Secção do documento:
De acordo com os resultados oficiais, o candidato Pedro Castillo, professor e sindicalista, ganhou as eleições presidenciais no Peru com mais 63 000 dos votos que Keiko Fujimori, candidata da Força Popular, organização que congrega a direita peruana. Esta é filha de Alberto Fujimori, ex-presidente do Peru que renunciou ao cargo em 2000, condenado a 25 anos de prisão, em 2007, por corrupção, perseguição e assassínio de opositores, bem como pela esterilização sem consentimento de mais de 300 mil mulheres indígenas com a cumplicidade do governo norte-americano da época. Com o seu voto, o povo peruano demonstrou sobretudo nas regiões rurais do país a sua clara rejeição do clã Fujimori.

Como “quem sai aos seus não degenera”, a candidata da direita peruana corre o risco de cumprir uma pena de 30 anos de prisão se forem provadas as acusações de lavagem de dinheiro, obstrução da justiça e outros delitos. Fujimori é suspeita de ter recebido milhões de dólares, não declarados às instituições eleitorais, da empresa brasileira Odebrecht para financiar a sua campanha eleitoral em 2016, em que concorria contra Pablo Kuczynski, um político conservador que acabou, apesar de tudo, por derrotá-la. Em desespero de causa, a filha de Alberto Fujimori, inspirando-se provavelmente em Donald Trump, acusa Castillo de fraude eleitoral com o objetivo de anular 800 mesas de voto em regiões em que o candidato da esquerda peruana venceu claramente. As atas das mesas questionadas serão entregues pela Junta Nacional de Eleições (ONPE) ao Tribunal Eleitoral Nacional (JEN), composto por sessenta, júris que comprovará se houve ou não fraude nas eleições presidenciais. Como a decisão é suscetível de recurso para uma segunda instância, o processo poderá arrastar-se, atrasando o provável reconhecimento da vitória de Castillo. O prémio Nobel da literatura, Mario Vargas Llosa, deposita grandes esperanças na decisão final deste órgão para reverter os resultados e atribuir a vitória a Fujimori. Também em 2016 a candidata que apoia acusou Kuczynski de fraude eleitoral, mas o tribunal considerou improcedentes as suas alegações.

Registos extraídos:
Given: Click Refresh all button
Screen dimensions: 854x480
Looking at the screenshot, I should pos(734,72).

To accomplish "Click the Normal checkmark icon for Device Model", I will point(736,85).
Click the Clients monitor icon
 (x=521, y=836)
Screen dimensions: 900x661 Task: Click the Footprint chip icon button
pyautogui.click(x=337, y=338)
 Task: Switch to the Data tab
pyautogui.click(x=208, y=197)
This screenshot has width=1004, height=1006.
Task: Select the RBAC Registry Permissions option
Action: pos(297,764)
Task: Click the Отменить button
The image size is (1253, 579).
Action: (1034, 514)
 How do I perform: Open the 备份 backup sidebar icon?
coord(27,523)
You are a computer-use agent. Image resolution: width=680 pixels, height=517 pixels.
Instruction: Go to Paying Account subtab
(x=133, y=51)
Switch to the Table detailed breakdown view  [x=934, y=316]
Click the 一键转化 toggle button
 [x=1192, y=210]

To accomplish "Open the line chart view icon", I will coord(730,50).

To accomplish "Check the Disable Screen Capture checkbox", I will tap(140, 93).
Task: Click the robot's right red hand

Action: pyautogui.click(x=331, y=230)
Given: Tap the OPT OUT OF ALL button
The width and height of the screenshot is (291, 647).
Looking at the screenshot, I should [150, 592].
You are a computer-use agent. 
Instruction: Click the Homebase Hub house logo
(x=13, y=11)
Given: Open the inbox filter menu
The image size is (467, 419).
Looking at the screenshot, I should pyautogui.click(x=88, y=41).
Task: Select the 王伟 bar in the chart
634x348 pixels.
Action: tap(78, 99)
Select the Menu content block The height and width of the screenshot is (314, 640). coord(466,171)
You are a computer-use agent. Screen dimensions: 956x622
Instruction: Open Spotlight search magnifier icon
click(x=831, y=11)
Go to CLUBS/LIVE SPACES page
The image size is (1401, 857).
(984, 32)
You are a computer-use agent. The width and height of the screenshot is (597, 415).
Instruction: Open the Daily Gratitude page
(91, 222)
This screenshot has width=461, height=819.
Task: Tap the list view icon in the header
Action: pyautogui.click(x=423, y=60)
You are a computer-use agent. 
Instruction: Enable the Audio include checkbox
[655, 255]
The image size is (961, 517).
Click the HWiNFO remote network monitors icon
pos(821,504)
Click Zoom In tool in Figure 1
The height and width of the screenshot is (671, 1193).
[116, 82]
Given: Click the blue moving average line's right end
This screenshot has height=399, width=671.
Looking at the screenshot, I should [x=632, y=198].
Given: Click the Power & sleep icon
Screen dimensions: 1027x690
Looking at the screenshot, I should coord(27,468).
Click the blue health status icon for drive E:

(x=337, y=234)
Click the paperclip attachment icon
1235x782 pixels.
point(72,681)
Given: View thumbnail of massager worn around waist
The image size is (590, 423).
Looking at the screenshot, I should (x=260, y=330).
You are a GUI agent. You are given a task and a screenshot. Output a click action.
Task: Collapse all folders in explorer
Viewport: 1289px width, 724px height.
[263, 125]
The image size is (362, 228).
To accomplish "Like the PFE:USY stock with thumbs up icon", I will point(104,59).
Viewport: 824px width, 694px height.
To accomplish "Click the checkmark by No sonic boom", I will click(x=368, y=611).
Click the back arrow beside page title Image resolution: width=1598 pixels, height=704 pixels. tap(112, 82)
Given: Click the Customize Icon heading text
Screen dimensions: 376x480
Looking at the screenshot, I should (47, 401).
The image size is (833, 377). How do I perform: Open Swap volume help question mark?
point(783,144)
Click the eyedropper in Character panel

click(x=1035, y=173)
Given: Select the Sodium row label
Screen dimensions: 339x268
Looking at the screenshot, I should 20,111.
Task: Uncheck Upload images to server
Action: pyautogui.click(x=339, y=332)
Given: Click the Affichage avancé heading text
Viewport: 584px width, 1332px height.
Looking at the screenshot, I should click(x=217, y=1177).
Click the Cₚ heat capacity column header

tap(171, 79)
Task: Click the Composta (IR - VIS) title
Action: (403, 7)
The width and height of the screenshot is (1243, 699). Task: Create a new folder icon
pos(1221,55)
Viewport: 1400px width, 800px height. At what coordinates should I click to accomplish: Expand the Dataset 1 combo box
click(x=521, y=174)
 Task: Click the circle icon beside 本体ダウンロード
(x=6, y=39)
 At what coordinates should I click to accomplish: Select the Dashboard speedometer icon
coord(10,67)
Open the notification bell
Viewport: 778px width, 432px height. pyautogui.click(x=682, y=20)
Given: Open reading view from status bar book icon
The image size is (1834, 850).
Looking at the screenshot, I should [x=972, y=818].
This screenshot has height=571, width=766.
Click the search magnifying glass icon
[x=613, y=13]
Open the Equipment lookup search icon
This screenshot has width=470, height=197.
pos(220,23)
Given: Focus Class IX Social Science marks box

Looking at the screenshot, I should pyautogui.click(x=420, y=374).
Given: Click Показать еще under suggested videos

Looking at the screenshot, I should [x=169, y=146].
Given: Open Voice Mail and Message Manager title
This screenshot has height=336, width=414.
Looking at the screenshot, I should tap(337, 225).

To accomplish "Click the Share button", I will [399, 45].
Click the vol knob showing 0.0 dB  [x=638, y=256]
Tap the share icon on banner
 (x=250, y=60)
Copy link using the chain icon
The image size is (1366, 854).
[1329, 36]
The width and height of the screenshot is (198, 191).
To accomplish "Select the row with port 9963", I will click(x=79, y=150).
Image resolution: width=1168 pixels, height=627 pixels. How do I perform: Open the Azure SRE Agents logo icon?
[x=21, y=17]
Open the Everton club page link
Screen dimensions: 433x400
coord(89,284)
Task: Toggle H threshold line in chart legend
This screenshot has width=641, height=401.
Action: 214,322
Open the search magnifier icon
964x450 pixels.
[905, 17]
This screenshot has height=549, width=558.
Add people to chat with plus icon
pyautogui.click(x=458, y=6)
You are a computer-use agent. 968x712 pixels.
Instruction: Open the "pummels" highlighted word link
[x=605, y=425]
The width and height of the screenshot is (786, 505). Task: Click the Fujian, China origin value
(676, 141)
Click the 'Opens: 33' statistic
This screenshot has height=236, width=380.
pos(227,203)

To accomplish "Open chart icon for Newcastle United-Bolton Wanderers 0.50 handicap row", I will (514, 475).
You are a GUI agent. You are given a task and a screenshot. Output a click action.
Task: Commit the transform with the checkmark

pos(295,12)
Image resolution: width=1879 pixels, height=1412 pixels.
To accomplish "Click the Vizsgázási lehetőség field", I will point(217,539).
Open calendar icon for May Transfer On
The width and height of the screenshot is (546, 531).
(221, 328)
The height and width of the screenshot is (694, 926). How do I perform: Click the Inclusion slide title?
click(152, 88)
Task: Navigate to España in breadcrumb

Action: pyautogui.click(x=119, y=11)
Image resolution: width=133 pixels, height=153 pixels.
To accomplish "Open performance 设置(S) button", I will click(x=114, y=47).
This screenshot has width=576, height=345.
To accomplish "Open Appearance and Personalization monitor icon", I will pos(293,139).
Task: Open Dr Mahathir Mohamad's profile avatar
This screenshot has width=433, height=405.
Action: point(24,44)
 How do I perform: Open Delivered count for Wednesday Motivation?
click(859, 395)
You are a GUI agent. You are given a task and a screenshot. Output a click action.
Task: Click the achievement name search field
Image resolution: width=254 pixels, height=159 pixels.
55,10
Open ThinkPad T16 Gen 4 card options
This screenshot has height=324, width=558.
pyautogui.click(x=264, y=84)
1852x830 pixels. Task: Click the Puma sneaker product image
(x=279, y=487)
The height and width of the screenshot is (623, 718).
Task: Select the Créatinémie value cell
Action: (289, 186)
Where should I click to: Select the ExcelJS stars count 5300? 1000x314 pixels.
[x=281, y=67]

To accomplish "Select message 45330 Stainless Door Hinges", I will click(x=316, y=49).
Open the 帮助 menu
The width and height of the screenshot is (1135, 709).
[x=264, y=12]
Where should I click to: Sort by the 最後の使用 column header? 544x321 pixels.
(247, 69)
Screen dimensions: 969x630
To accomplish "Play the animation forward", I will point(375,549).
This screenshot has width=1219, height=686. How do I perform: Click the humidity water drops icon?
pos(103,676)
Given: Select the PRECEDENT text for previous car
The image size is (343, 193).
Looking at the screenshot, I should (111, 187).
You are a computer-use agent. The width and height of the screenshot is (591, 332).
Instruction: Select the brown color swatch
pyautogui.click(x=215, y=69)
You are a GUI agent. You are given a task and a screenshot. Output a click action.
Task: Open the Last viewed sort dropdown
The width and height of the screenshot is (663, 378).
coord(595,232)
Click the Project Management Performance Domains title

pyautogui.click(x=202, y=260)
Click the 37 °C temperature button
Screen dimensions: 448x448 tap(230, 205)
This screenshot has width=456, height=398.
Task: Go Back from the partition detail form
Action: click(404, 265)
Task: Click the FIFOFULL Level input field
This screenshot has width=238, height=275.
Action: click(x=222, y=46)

Exercício proposto A: Segundo o texto sobre as eleições presidenciais no Peru, contra quem concorreu Keiko Fujimori em 2016?
Exercício proposto B: Escreva a continuação do texto sobre as eleições presidenciais no Peru a partir da última frase apresentada.

Resposta escrita A: Concorreu contra Pablo Kuczynski, um político conservador.

Resposta escrita B:
A magra vantagem de Castillo não pode fazer esquecer o que está em jogo neste país latino americano. Pedro Castillo é apoiado pela população rural, descendente dos naturais do Peru massacrados pelos ‘conquistadores’ espanhóis no século XVI, e ainda hoje muito discriminada relativamente à população de origem europeia ou não ameríndia, em que se inclui também Alberto Fujimori e os seus rebentos de ascendência japonesa. Em contrapartida, Keiko Fujimori conta com o apoio e os generosos financiamentos da direita política que representa os grupos económicos financeiros peruanos dominantes,  das classes médio-altas, dos grandes escritórios de advogados e duma parte da intelectualidade urbana, em que se inclui Vargas Llosa, que assim revelam também, como descendentes dos espanhóis e dos caciques, que ‘quem sai aos seus não degenera”, isto é, que não podem ser confundidos com os que provêm da ‘ralé’ indígena exterminada no passado, apesar de terem decorrido mais de 500 anos após a ‘conquista’ castelhana. Mais grave ainda é que estas personagens estão dispostas a abdicar de todos os valores ético-políticos quando consideram que os seus mais caros interesses são postos em causa por uma vitória da esquerda peruana. De facto, apesar da sua candidata ser suspeita de corrupção, não hesitaram em apoiá-la com o argumento de que uma vitória de Castillo transformará o Peru numa “nova Venezuela”.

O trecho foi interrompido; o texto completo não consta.